Hi. I have a samsung optimum HD cable box and the problem is that on HD channels, all the edges are cut off. Also it's on 1080i and I'd like to know if it was possible to get in in 1080p (the TV does support that resolution). I have tried messing with the widescreen settings as well as uding both HDMI and component cables. any ideas?


----------



## JimE (Apr 16, 2009)

Check the video setup of the cable box. And if 1080i isn't working, try changing it to 720P. In most cases with cable, 720P looks better anyway.


----------



## cabomix (Dec 29, 2008)

Stabe said:


> Hi. I have a samsung optimum HD cable box and the problem is that on HD channels, all the edges are cut off. Also it's on 1080i and I'd like to know if it was possible to get in in 1080p (the TV does support that resolution). I have tried messing with the widescreen settings as well as uding both HDMI and component cables. any ideas?

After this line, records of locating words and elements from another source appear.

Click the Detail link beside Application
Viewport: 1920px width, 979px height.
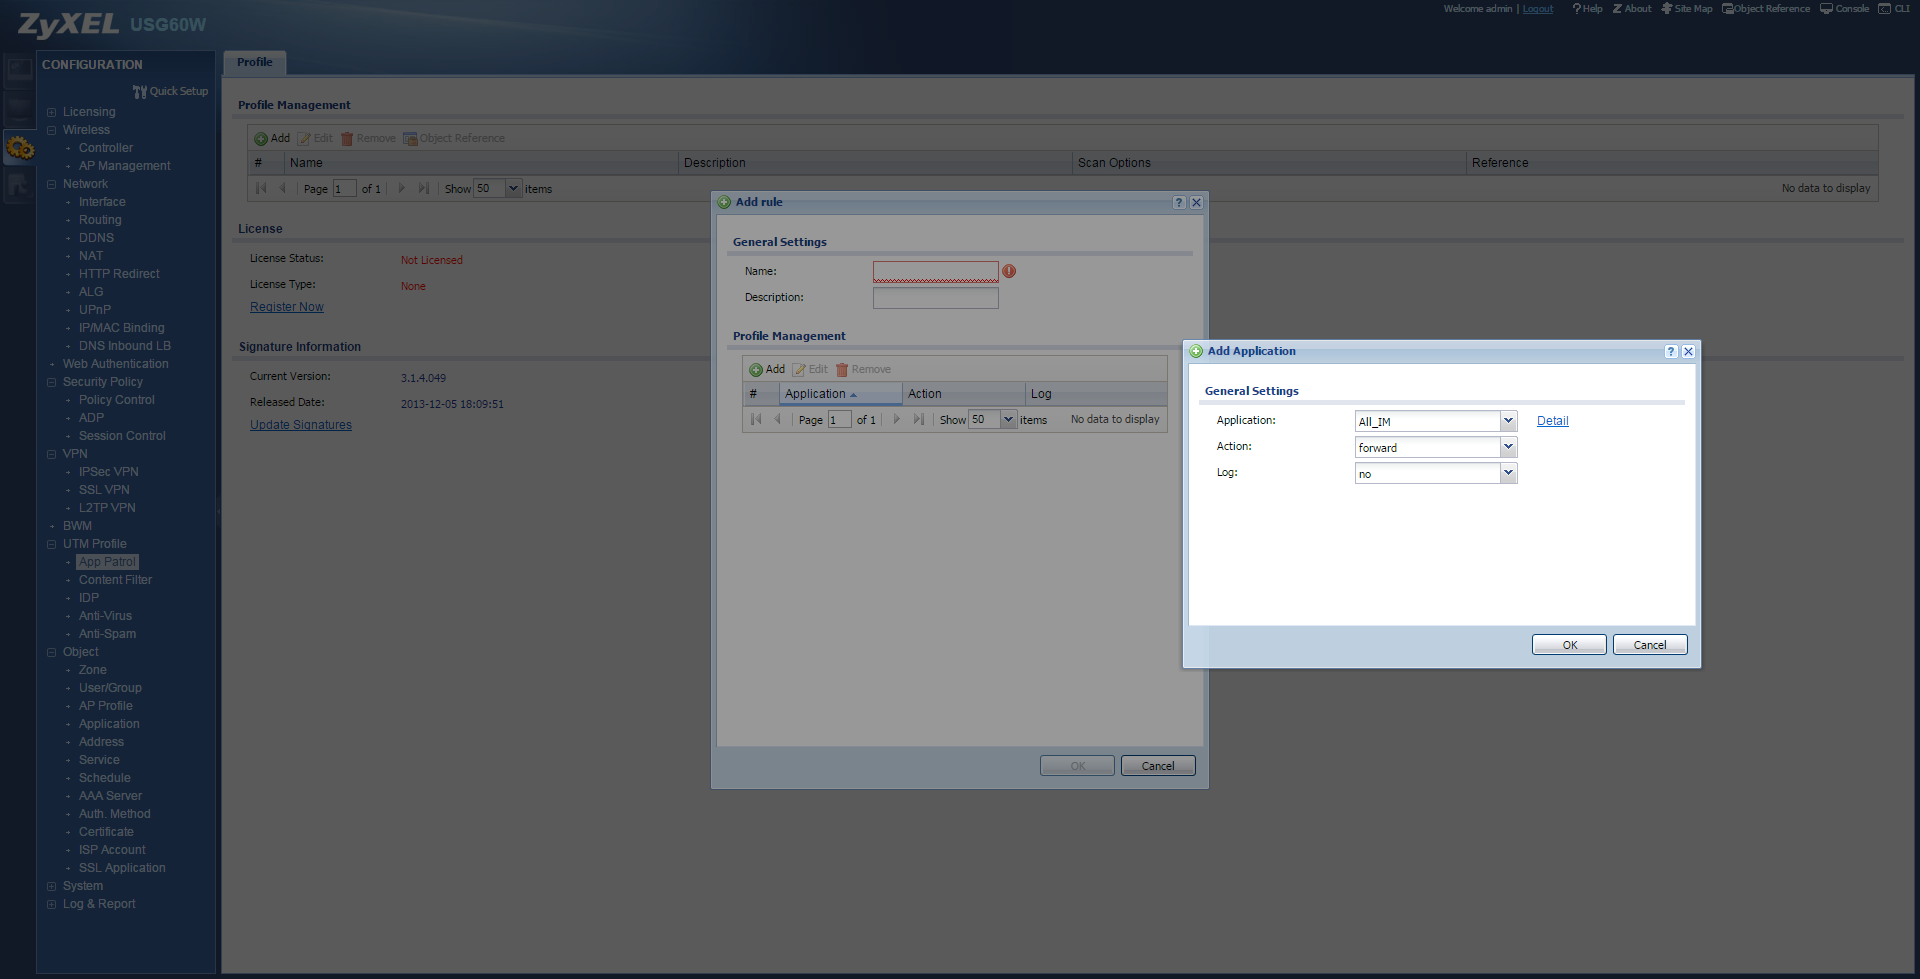pos(1552,421)
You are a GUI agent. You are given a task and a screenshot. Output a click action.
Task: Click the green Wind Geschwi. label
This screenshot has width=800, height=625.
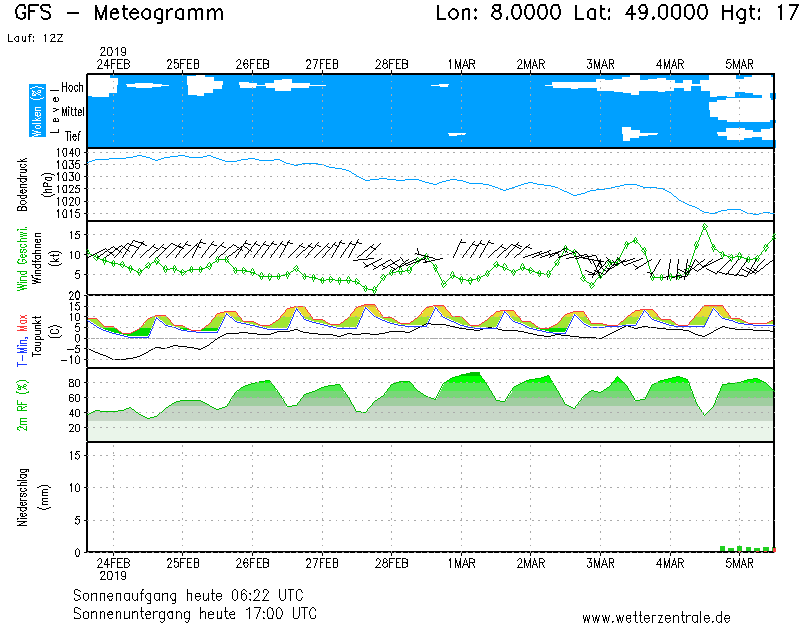pyautogui.click(x=22, y=259)
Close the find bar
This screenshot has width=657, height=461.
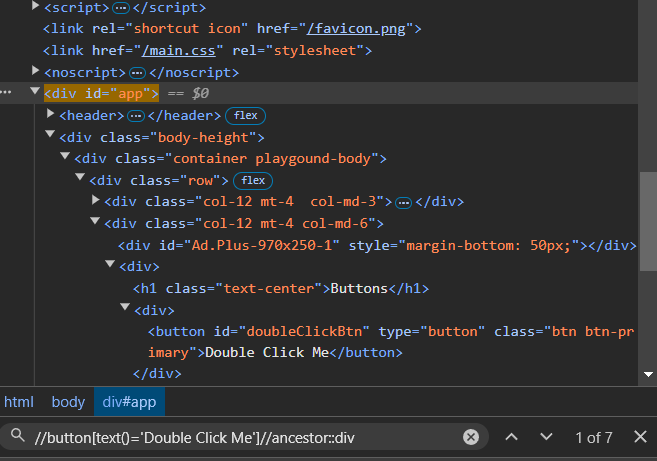[640, 437]
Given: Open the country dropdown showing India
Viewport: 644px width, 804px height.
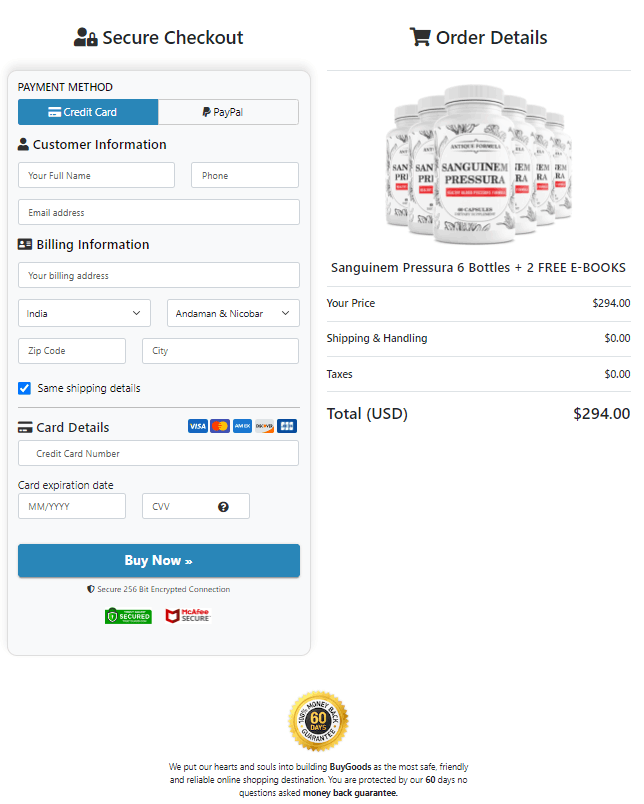Looking at the screenshot, I should tap(84, 313).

FYI there are no public transmission on 1080p, the best configuration is 1080i. The only way to see 1080p is coming from Blu-ray or a console like ps3. I would check any kind of zoom option for picture that may be overscanning your picture to the point that it cuts the edges; this problem is classic when the user is trying to make all HD IMAGES fit the full screen when that is not the case because legacy transmission that make it impossible (trying to fit a 4:3 ratio picture, in a naturally sized 16:9 ratio screen).


----------